Jak podaje dziennik, uwagi zawarte w dokumencie są wręcz anegdotyczne. Izba zwraca uwagę m.in. na to, że UniCredit już raz naruszył zapisane w umowie zobowiązanie do nieangażowania się w Polsce w działalność konkurencyjną, bo… Pekao w 2003 r. stało się właścicielem prawie 20 proc. akcji Wschodniego Banku Cukrownictwa. Dziennik przypomina, że gdyby nie ten zainicjowany przez nadzór bankowy – wspólny z innymi największymi bankami – zakup, WBC ogłosiłby bankructwo.

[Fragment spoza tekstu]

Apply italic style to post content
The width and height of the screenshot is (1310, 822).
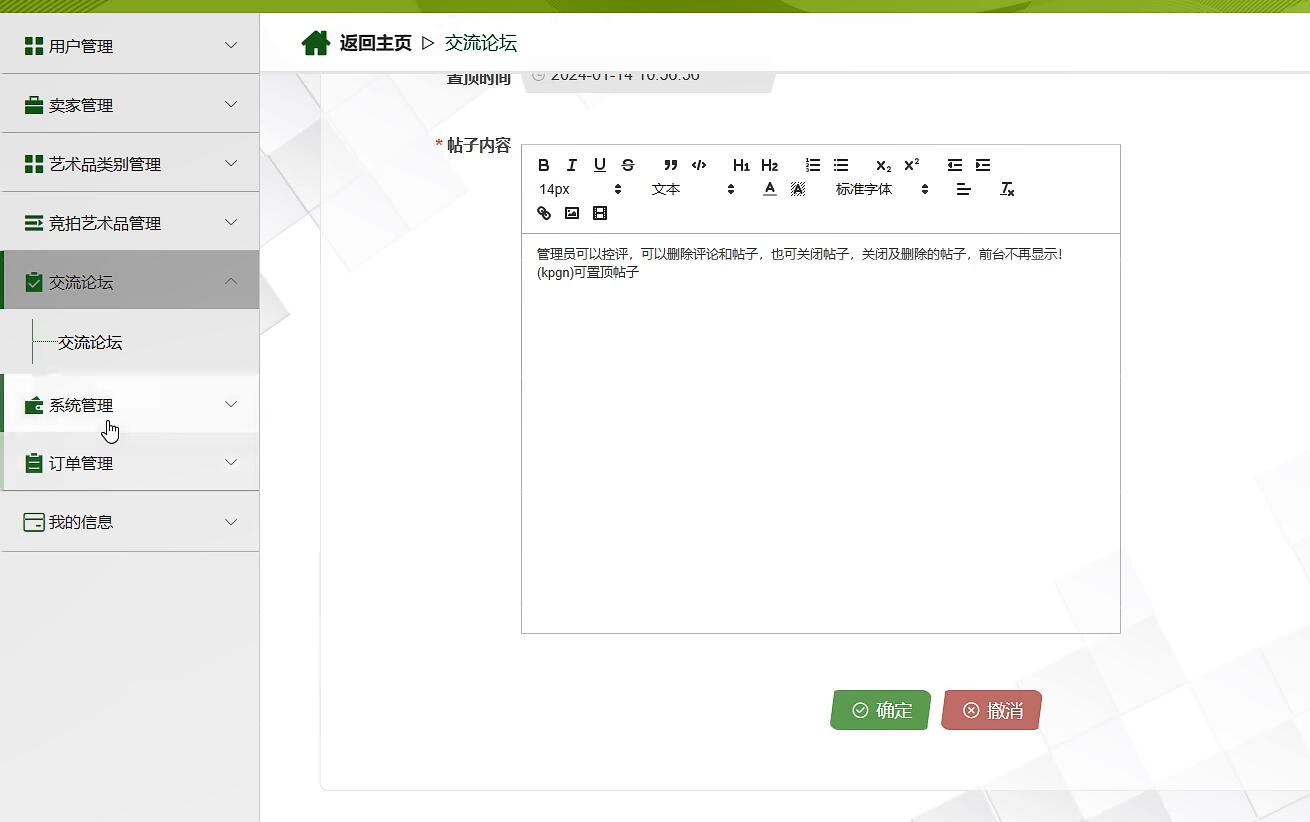click(x=571, y=165)
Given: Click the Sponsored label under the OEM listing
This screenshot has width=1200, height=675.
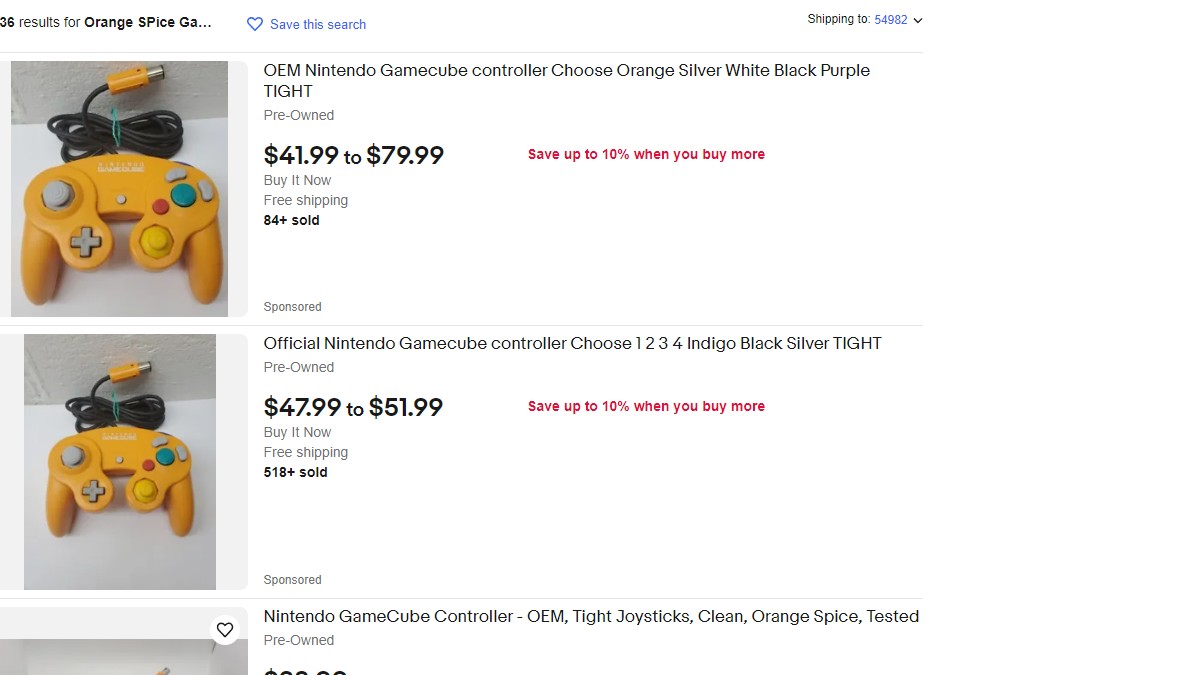Looking at the screenshot, I should [292, 307].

Ale naprawdę oryginalne jest doszukanie się przez NIK złamania umowy w przeznaczeniu części zysku Pekao (336,9 mln zł) na fundusz ryzyka ogólnego, podczas gdy ze skarbem państwa uzgodniono, że całość zysku powinna iść na fundusz akcyjny, rezerwowy albo zapasowy. „Rz” wyjaśnia, że wszystkie cztery wymienione fundusze składają się na kapitał banku, więc z punktu widzenia bezpieczeństwa nie ma znaczenia, jak między nie podzielić zysk.